- Exercise objective -
Your answer should be every line of the records that contains the word "Identify", copied as it stands.

- Stored data -
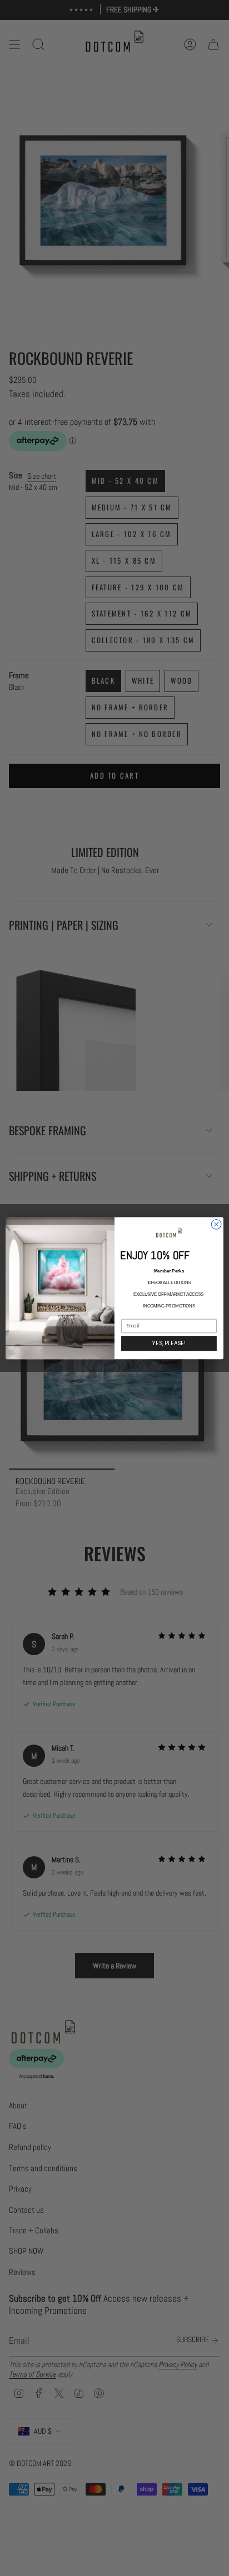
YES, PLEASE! (168, 1343)
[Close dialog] (216, 1224)
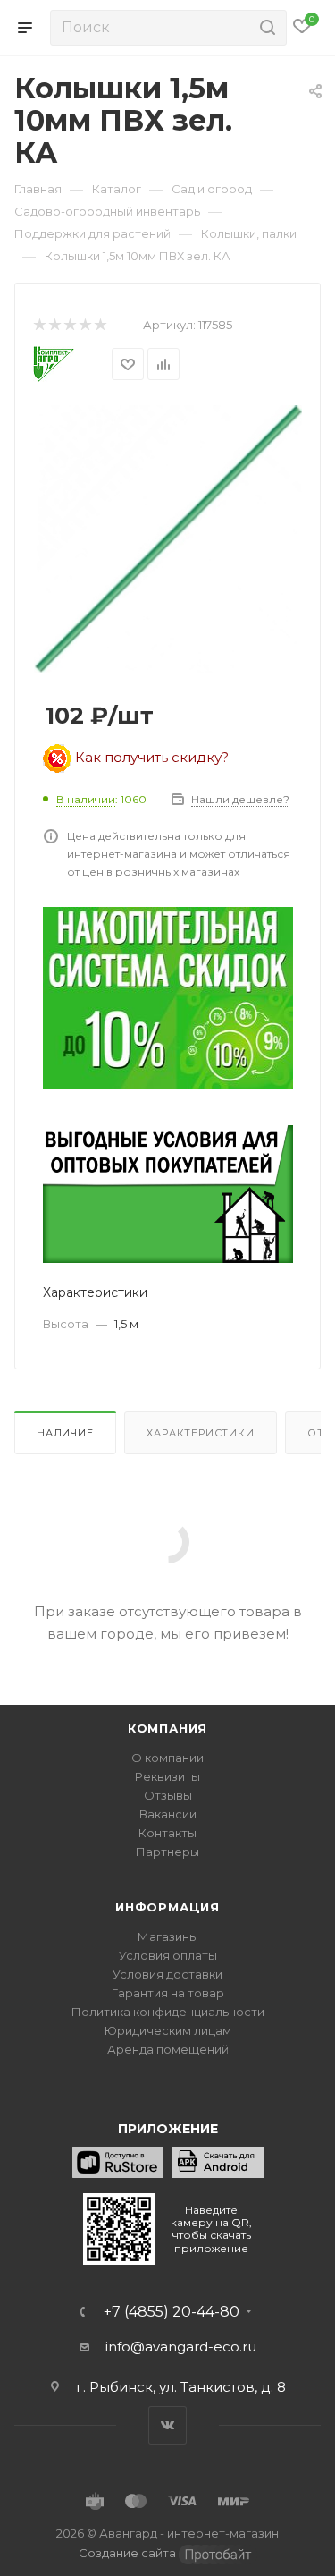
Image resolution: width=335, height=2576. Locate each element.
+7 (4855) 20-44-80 (171, 2312)
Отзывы (168, 1795)
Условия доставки (167, 1974)
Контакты (167, 1833)
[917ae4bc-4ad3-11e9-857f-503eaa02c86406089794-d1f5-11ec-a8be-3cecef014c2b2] (168, 538)
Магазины (168, 1936)
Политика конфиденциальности (167, 2011)
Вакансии (168, 1814)
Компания (167, 1728)
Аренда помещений (168, 2049)
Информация (167, 1907)
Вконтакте (167, 2425)
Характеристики (200, 1433)
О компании (167, 1757)
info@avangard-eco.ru (180, 2346)
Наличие (65, 1433)
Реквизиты (167, 1776)
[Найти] (265, 28)
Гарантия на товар (168, 1993)
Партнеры (167, 1851)
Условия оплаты (168, 1955)
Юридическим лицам (168, 2030)
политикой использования (97, 2503)
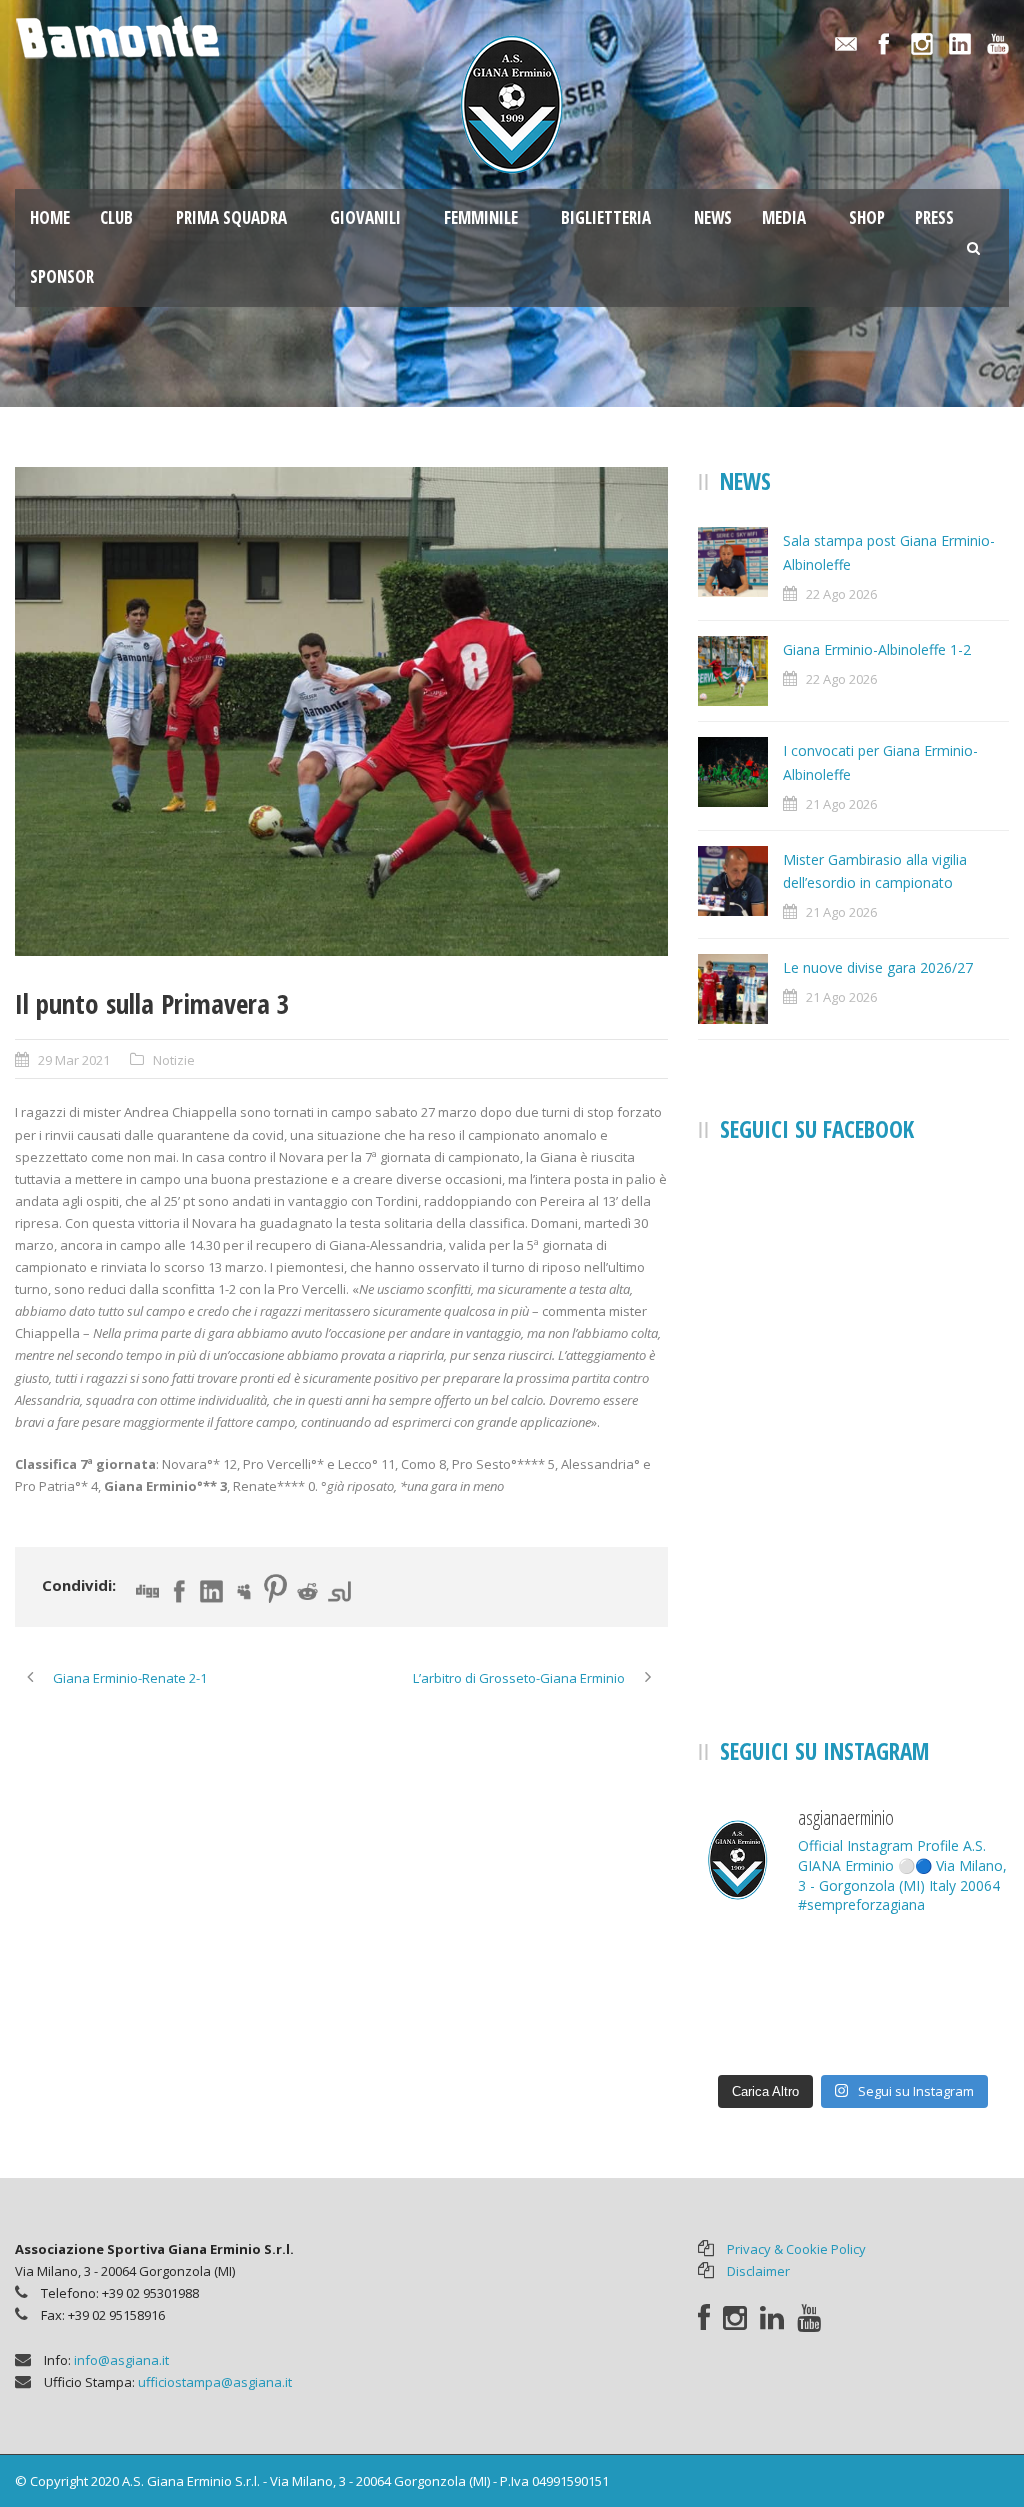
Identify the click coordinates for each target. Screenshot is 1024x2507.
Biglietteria (606, 217)
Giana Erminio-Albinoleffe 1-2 (877, 649)
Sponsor (62, 276)
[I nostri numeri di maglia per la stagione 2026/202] (746, 2030)
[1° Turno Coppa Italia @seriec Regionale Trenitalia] (960, 2030)
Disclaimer (758, 2271)
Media (784, 217)
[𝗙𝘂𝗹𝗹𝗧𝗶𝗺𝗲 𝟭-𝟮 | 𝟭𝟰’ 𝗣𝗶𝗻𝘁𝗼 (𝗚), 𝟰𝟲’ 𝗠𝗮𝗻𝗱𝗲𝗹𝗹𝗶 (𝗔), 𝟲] (746, 1966)
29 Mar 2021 (74, 1060)
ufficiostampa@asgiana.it (215, 2382)
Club (116, 217)
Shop (867, 217)
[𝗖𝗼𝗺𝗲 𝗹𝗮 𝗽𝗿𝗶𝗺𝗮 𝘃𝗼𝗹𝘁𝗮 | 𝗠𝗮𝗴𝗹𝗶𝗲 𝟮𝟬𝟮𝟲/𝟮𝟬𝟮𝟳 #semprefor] (960, 1966)
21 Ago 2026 (841, 804)
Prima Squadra (231, 217)
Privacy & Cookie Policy (796, 2249)
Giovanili (365, 217)
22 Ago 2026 (841, 594)
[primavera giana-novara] (341, 711)
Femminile (481, 217)
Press (934, 217)
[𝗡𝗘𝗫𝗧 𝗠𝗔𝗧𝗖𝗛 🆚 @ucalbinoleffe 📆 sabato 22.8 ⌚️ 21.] (853, 2030)
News (713, 217)
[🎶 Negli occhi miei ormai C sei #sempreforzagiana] (853, 1966)
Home (50, 217)
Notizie (174, 1060)
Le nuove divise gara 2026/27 (878, 967)
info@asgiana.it (121, 2360)
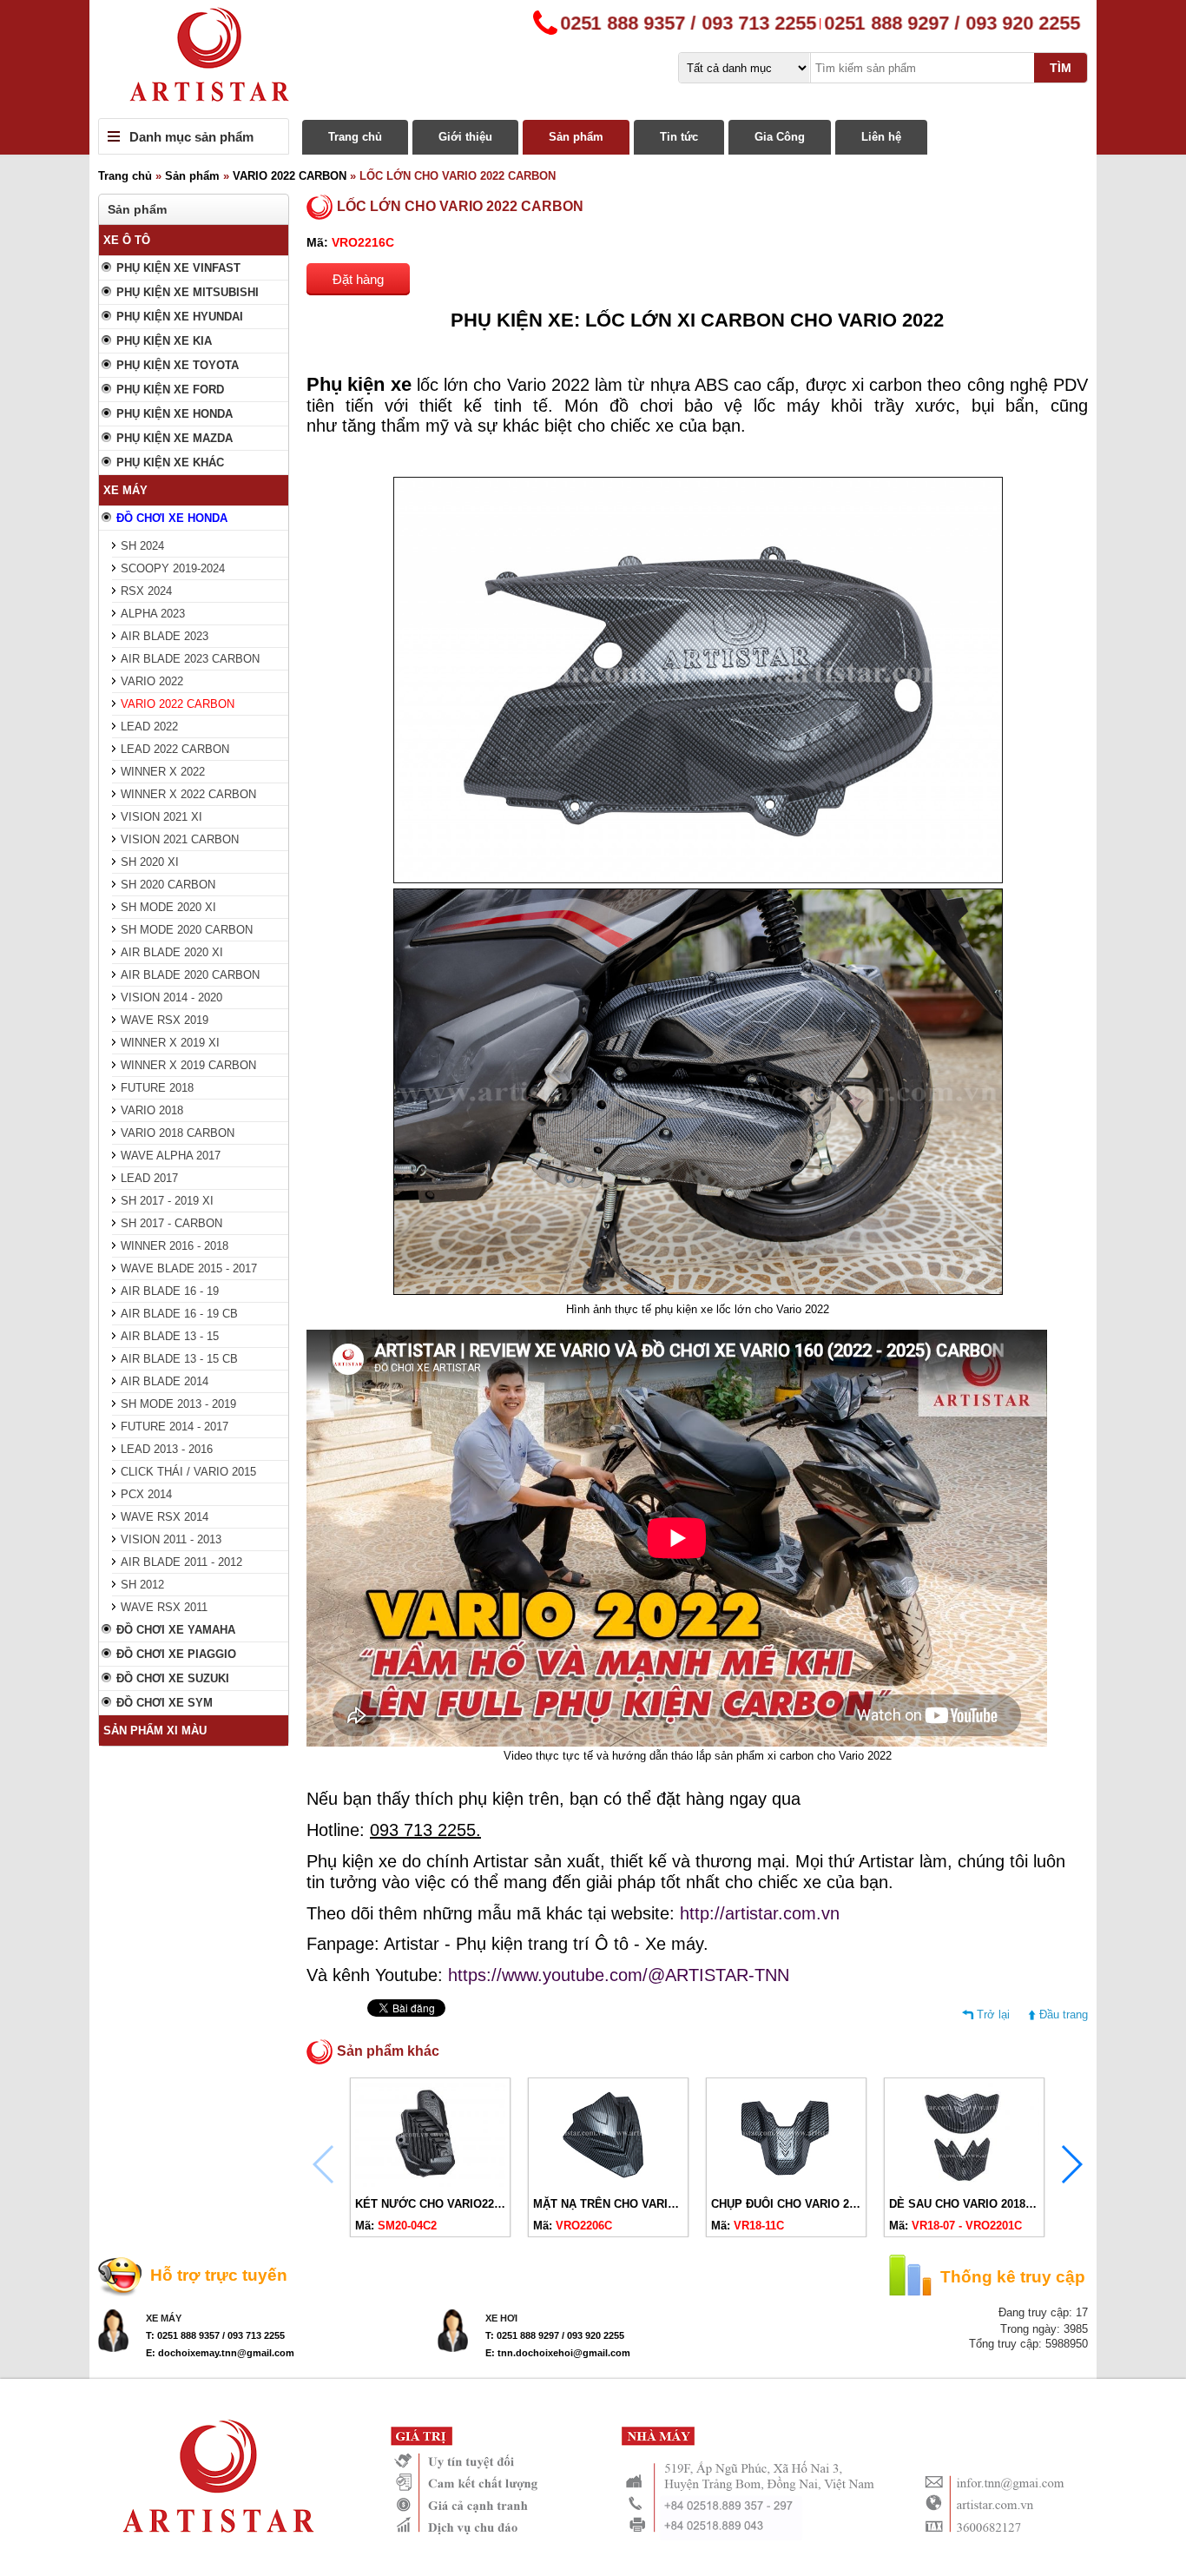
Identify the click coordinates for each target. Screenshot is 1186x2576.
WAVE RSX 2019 (164, 1020)
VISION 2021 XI (161, 816)
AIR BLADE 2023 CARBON (190, 658)
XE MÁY (125, 490)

- Result -
Identify the click coordinates for each target. Screenshot is 1024x2507.
Identify the click coordinates for each target. Screenshot is 1186x2576.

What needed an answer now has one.